Conceptualization of a pilot study within the Consolidated Framework for Implementation Research model. Adapted from www.cfirwiki.net.

Note that Fig. 1 depicts the pilot study intervention component as a jagged puzzle piece that has an imperfect fit into the other domains, but through the application of the CFIR constructs in the pilot process, the piece representing the planned RCT intervention fits much more precisely into the context in which it will be implemented. Depending on the goals and timeline of the preparatory pilot study, this can be a traditional one-time process with careful data collection to inform and adapt the planned RCT, or a rapid cycle iterative improvement process with intervention delivery improvements made in real time. Table 1 includes examples of how pre-RCT pilot study findings might be used to inform a future RCT.

  1. (4)

    Report pilot study results including qualitative and quantitative findings

Pre-RCT pilot studies can be reported as implementation science works, using explicitly defined a priori objectives, rigorous scientific processes, and systematic documentation of the results and subsequent adaptations to the planned RCT. Applying an implementation science framework to preparatory pilot studies will arguably improve the informativeness of future RCTs. Using this grounded approach will also improve pilot study reporting, increasing knowledge gained through dissemination of the results. An explicit implementation science framework ensures that key contextual factors are identified and addressed, as well as rigorously recorded and reported. Reporting implementation science-informed pilot results may improve the informativeness of RCTs by documenting intended implementation-oriented design elements to be included in the RCT or planned elements of the RCT that required redesign due to problems detected by the pilot. In addition, pilot study reports can serve to inform the broader research community about issues related to the studied intervention, and thus advance future research in the target area more broadly.

LIMITATIONS TO THIS APPROACH

The value of conducting implementation science-guided preparatory pilot studies is likely to favor RCTs testing complex interventions and may not be equally informative across all RCT designs. In fact, utility may be differentially observed by implementation outcome (e.g., acceptability of trial primary outcome versus adoption of intervention components). Furthermore, applying an implementation science approach may not be feasible or affordable within traditional research time or budget limits.
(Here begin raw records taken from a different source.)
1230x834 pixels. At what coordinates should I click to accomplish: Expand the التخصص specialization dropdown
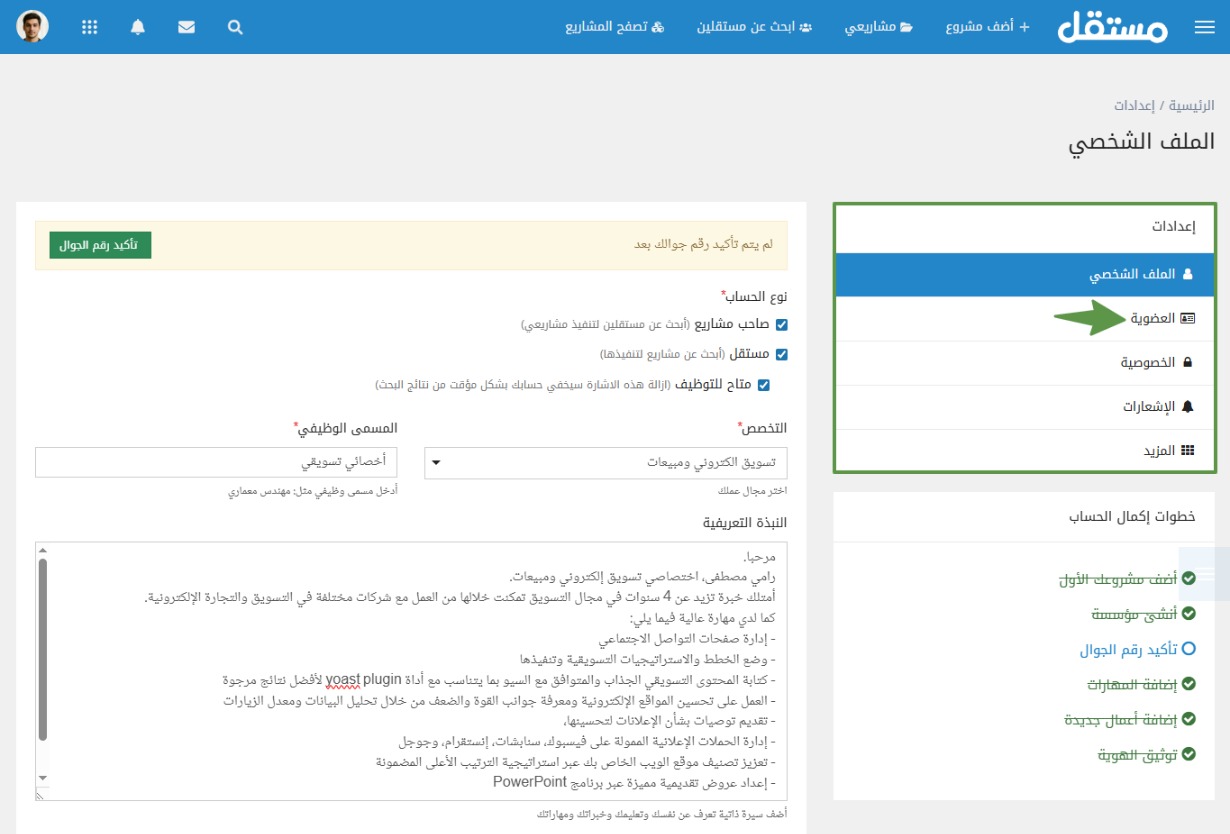point(606,463)
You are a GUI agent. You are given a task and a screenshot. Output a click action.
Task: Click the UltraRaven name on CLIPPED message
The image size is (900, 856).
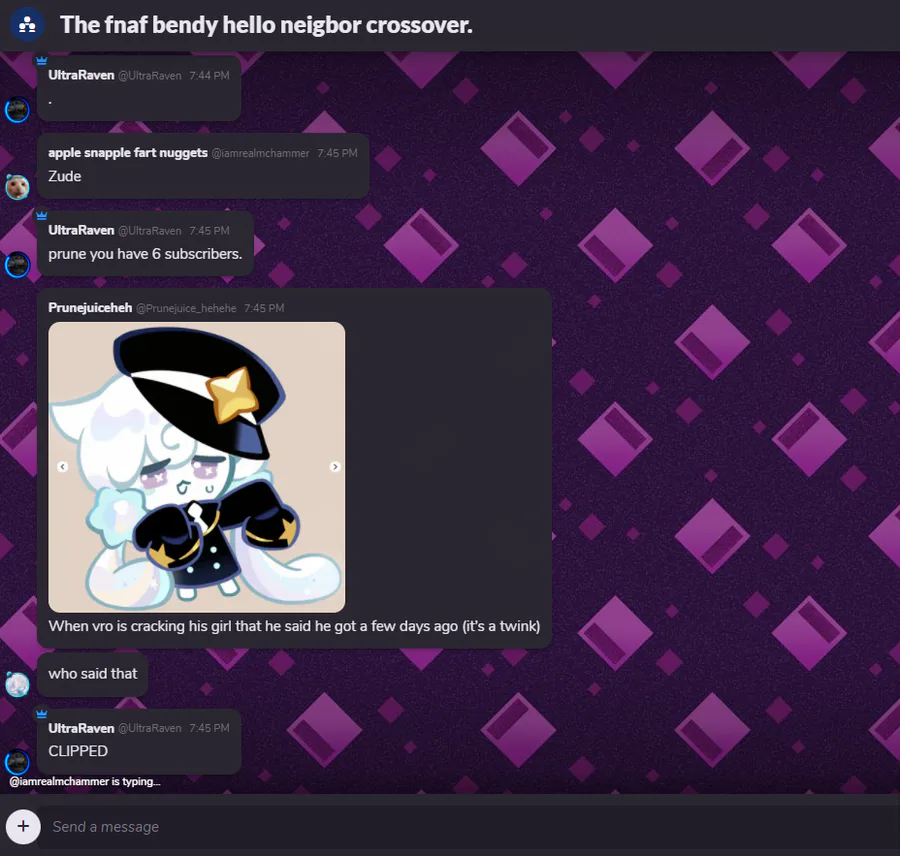click(x=81, y=728)
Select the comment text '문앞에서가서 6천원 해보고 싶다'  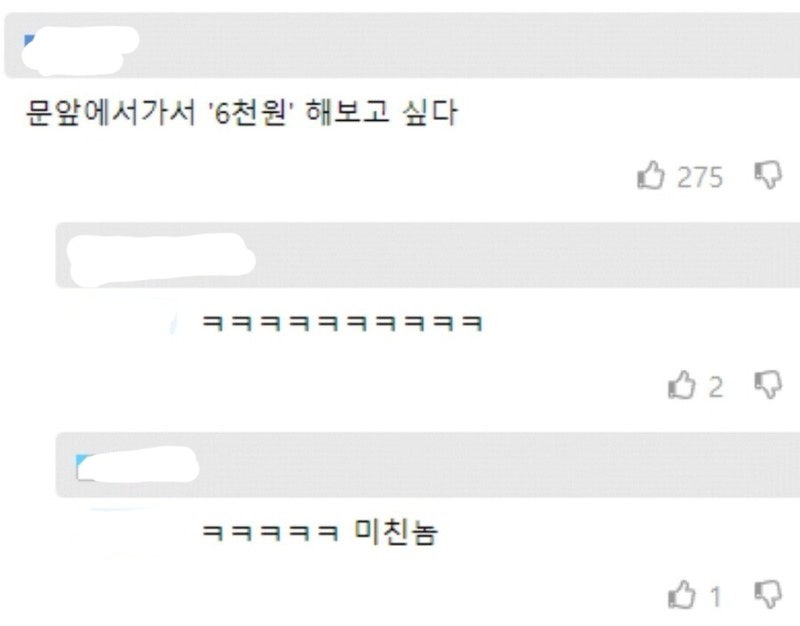(x=241, y=112)
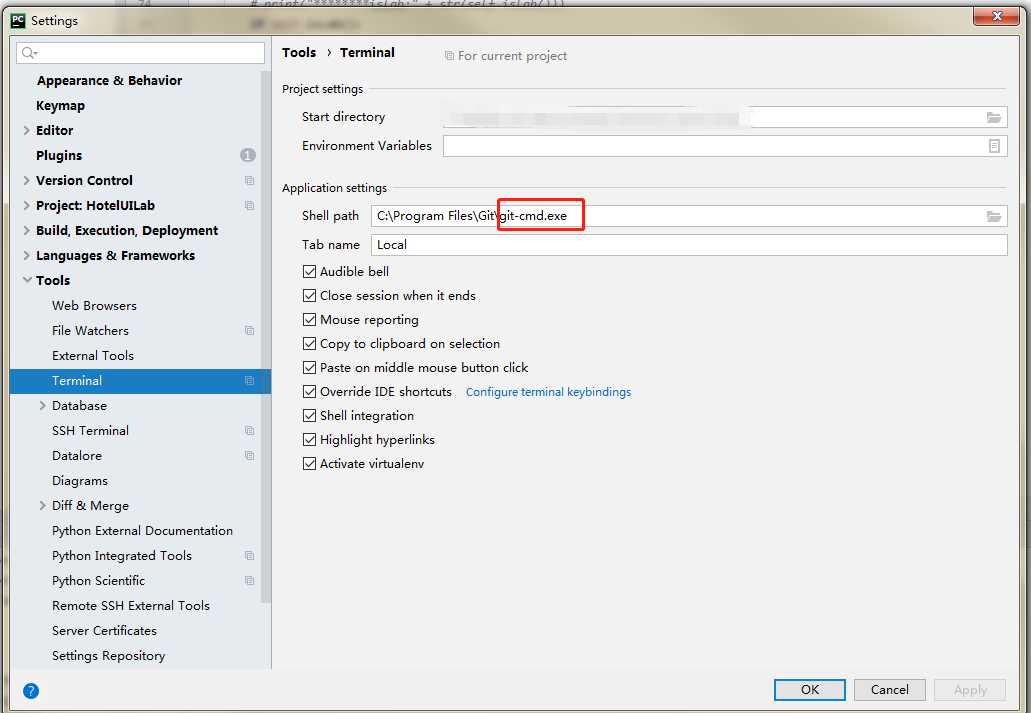Screen dimensions: 1031x713
Task: Click the Start directory browse folder icon
Action: 993,117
Investigators should carefully consider the full range of implementation science methods available and select those that best align with the budget, timeline, and objectives of their pilot study (e.g., brief quantitative, electronic surveys versus in-depth, face-to-face interviews with key stakeholders). In addition, changes in traditional research evaluation and funding mechanisms may be required to support this approach to pilot study methodology.

CONCLUSION

Uninformative clinical trials are a major challenge in medicine. Carefully designed, conducted, and interpreted pilot studies can be important foundations for successful clinical trials. Using implementation science to guide these pre-RCT pilot studies may improve the value of investments in RCTs by addressing contextual factors influencing the informativeness of RCT results to the healthcare delivery community and its patients.